MATERIAL FOR THE TASK ->

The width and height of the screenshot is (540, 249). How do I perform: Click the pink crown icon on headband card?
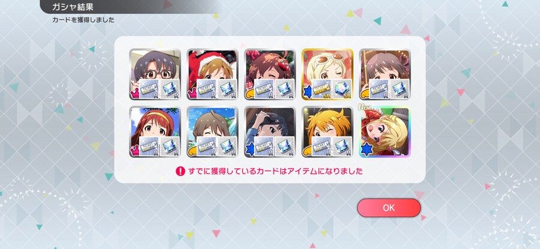(x=134, y=151)
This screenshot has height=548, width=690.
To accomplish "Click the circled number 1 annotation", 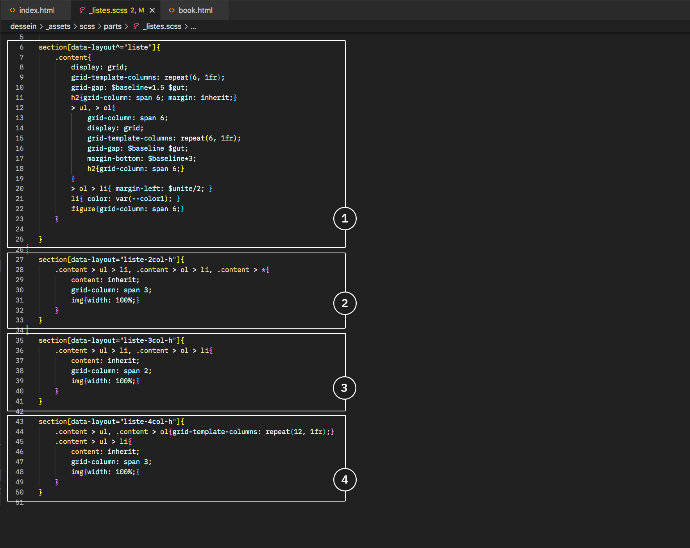I will (345, 219).
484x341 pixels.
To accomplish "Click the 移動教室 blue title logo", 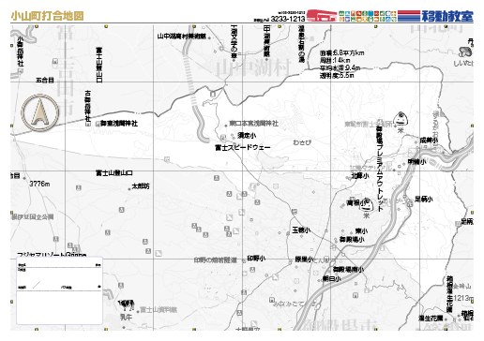I will pos(447,16).
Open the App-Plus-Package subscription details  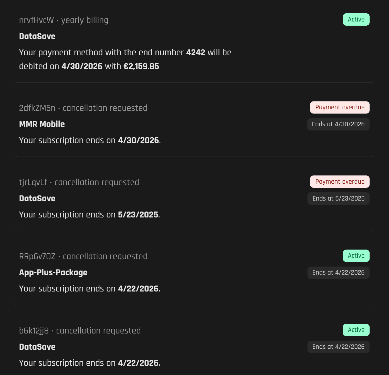[53, 272]
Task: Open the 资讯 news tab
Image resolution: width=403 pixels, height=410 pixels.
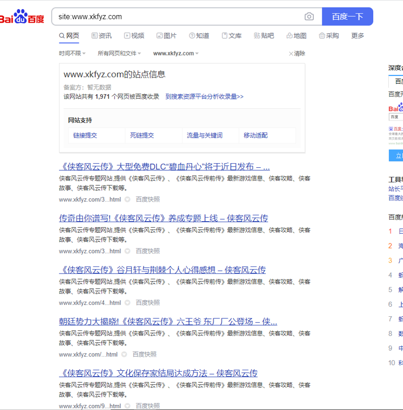Action: 101,36
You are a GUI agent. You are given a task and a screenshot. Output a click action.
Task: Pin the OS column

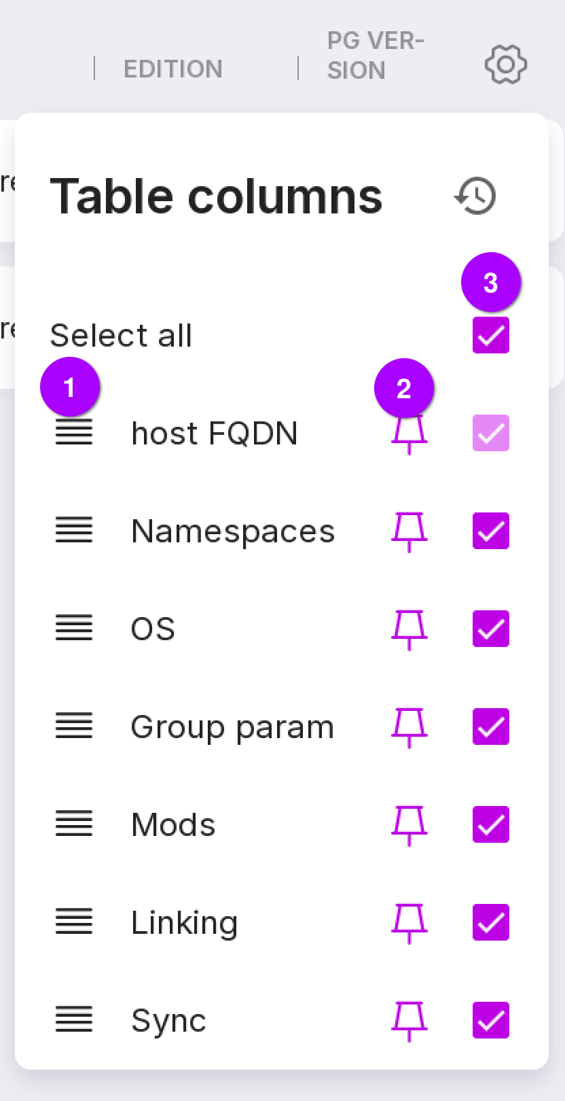click(409, 629)
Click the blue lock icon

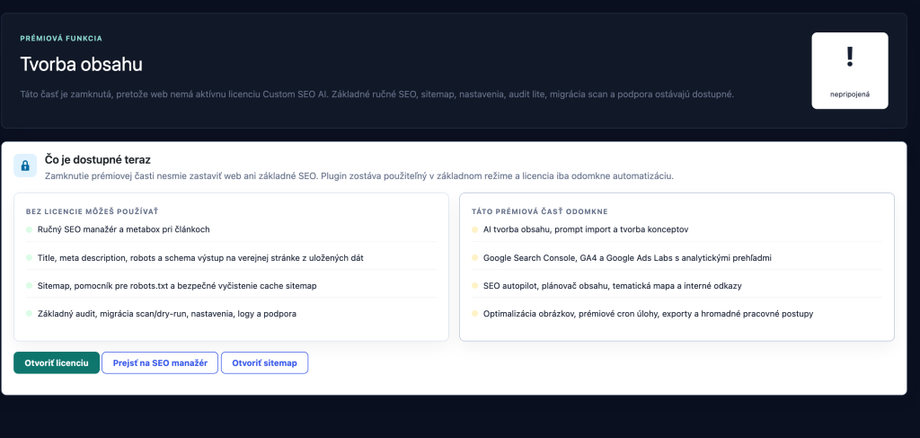pos(25,165)
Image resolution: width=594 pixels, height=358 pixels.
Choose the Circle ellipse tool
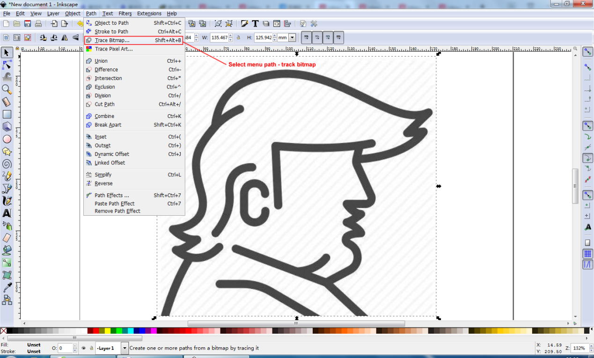(7, 139)
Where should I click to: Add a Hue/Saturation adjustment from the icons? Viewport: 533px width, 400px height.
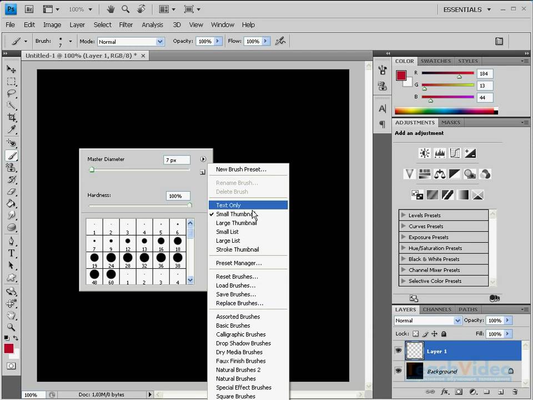pyautogui.click(x=425, y=174)
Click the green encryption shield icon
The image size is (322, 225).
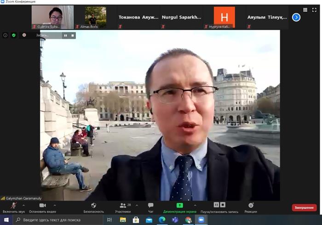point(13,35)
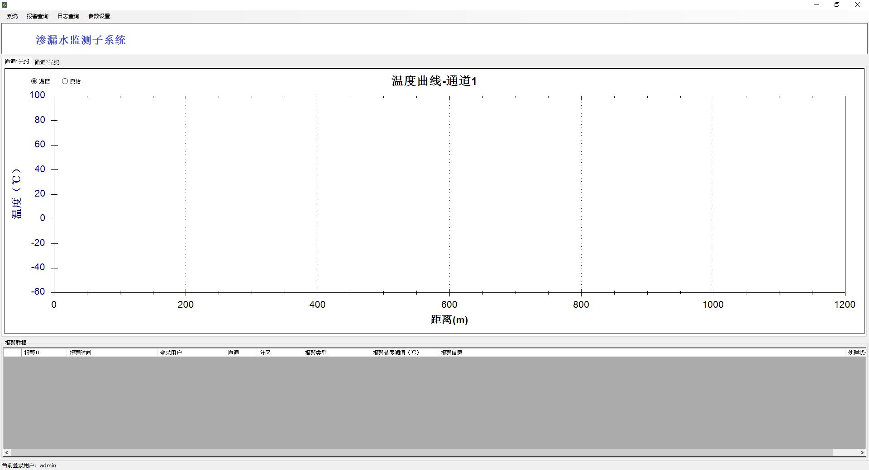Open the 报警查询 menu
Screen dimensions: 869x470
coord(38,16)
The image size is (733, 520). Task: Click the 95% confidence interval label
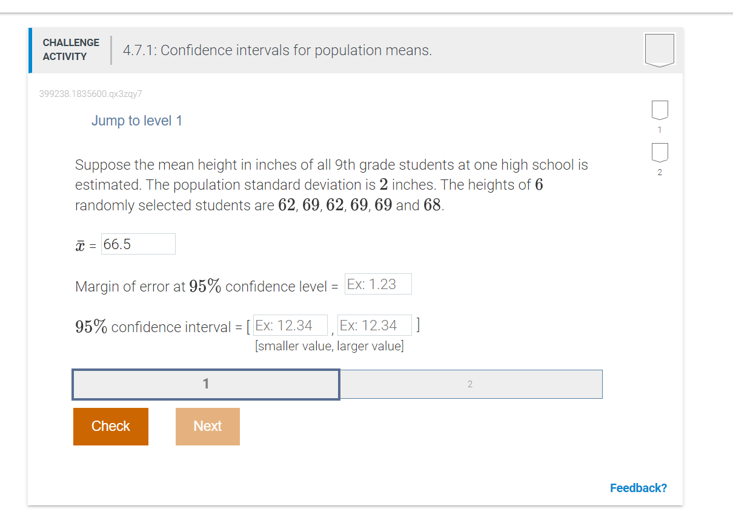[158, 327]
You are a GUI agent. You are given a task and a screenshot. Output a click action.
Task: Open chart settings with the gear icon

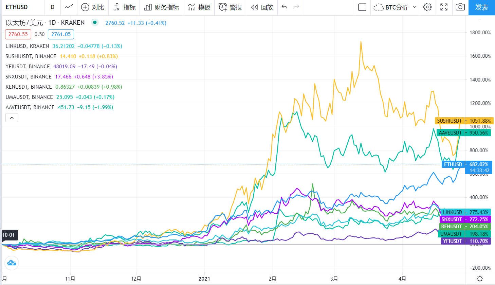(x=427, y=7)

WORK REQUEST -> Only the lines from the one holding "Image resolution: width=403" to the last line of the entries above should be printed, exactly as they appear and with no pictures.

RESPONSE ->
Image resolution: width=403 pixels, height=410 pixels.
Action: 101,36
You are a GUI agent. You are given a task and a screenshot. Output a click action.
Task: Pin the OS column

click(409, 629)
Click the blue lock icon

pos(25,165)
Image resolution: width=594 pixels, height=358 pixels.
Choose the Circle ellipse tool
(7, 139)
Where should I click to: Add a Hue/Saturation adjustment from the icons? Viewport: 533px width, 400px height.
pyautogui.click(x=425, y=174)
Click the green encryption shield icon
The image size is (322, 225).
point(13,35)
Open the 报警查询 menu
Screen dimensions: 869x470
coord(38,16)
The image size is (733, 520). Task: Click the 95% confidence interval label
[158, 327]
You are a GUI agent. You are given a task and a screenshot. Output a click action.
Task: Open chart settings with the gear icon

(x=427, y=7)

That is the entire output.